== Dataset excerpts

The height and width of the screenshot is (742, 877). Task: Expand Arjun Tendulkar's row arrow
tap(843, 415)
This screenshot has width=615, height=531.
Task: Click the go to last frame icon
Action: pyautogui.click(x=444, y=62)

====

▶ [Exercise task]:
Please update the records by replacing "Expand" with "Open" and leaving everything else unchanged.

▶ [Written solution]:
The height and width of the screenshot is (742, 877). Task: Open Arjun Tendulkar's row arrow
tap(843, 415)
This screenshot has width=615, height=531.
Task: Click the go to last frame icon
Action: pyautogui.click(x=444, y=62)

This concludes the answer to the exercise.